Zu dechiffrieren sind wissenschaftsimmanente Vorannahmen, charakteristische Argumentationsmuster und gesellschaftliche Geltungsansprüche von Aussagen. Hilfreich ist dabei eine bi-direktionale Wechselwirkung wissenschaftlicher und nicht-wissenschaftlicher Narrative (= Kondensate von Narrationen) – deswegen ist die Gedankenfigur der strukturellen Dialogizität so einschlägig: Fachwissenschaftliche Erkenntnisse fließen in den öffentlichen Dialog ein, und umgekehrt formuliert die Gesellschaft ihre Erwartungen an die Fachwissenschaften und nimmt damit Einfluss auf die Ausrichtung und Priorisierung von Forschungsvorhaben.

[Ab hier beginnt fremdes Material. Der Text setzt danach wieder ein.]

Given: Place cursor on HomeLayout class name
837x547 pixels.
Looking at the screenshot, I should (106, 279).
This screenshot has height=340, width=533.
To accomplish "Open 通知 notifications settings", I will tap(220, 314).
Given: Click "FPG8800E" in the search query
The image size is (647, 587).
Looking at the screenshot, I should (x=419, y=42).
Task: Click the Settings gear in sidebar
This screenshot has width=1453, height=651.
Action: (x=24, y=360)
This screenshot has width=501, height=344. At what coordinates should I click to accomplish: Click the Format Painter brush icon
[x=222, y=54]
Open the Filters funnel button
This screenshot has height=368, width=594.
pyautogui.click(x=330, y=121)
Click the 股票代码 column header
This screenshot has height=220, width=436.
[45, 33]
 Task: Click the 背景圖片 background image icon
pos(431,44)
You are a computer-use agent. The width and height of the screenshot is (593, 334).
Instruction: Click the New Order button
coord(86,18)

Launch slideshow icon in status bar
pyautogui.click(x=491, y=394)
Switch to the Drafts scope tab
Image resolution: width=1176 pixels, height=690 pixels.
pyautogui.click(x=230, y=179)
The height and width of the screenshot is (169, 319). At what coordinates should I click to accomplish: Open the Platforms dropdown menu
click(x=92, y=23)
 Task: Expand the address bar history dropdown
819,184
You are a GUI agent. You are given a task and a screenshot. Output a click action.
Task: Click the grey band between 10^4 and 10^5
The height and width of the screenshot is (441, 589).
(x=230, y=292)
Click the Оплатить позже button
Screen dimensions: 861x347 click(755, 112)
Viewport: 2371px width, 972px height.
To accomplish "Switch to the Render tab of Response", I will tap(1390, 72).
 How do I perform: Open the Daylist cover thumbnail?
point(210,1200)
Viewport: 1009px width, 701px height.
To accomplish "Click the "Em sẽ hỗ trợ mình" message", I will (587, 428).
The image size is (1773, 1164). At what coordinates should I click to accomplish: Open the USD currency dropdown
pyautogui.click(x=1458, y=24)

Das Orientierungskonzept der strukturellen Dialogizität illustriert insofern einen Paradigmenwechsel, als lange Zeit Wissensvermittlung als ein monologischer Akt gesehen wurde – der sich in ironischer Weise idiomatisiert hat in dem phrasenhaften Redeeinstieg Pass mal auf und hör gut zu. Die Zeiten des reinen Zuhörens und des Sich-sagen-Lassens sind schon lange vorbei.

Als Gegenbild der Einbahnstraßen-Vermittlung kann also das Paradigma der strukturellen Dialogizität dienen, das – aus der Antike kommend – in der politischen Rhetorik auf eine lange Tradition verweisen kann; es wird unter anderem von Jürgen Habermas und Josef Kopperschmidt prominent vertreten. Sie beharren auf der „Symmetrie von Berechtigungen und Verpflichtungen“ im Diskurs. Dieser Denkansatz kann auch ein Orientierungspunkt für die Experten-Laien-Kommunikation sein, wenn öffentliche Aushandlung dem Geiste nach auf Partizipation (‚Teilhabe‘) angelegt ist.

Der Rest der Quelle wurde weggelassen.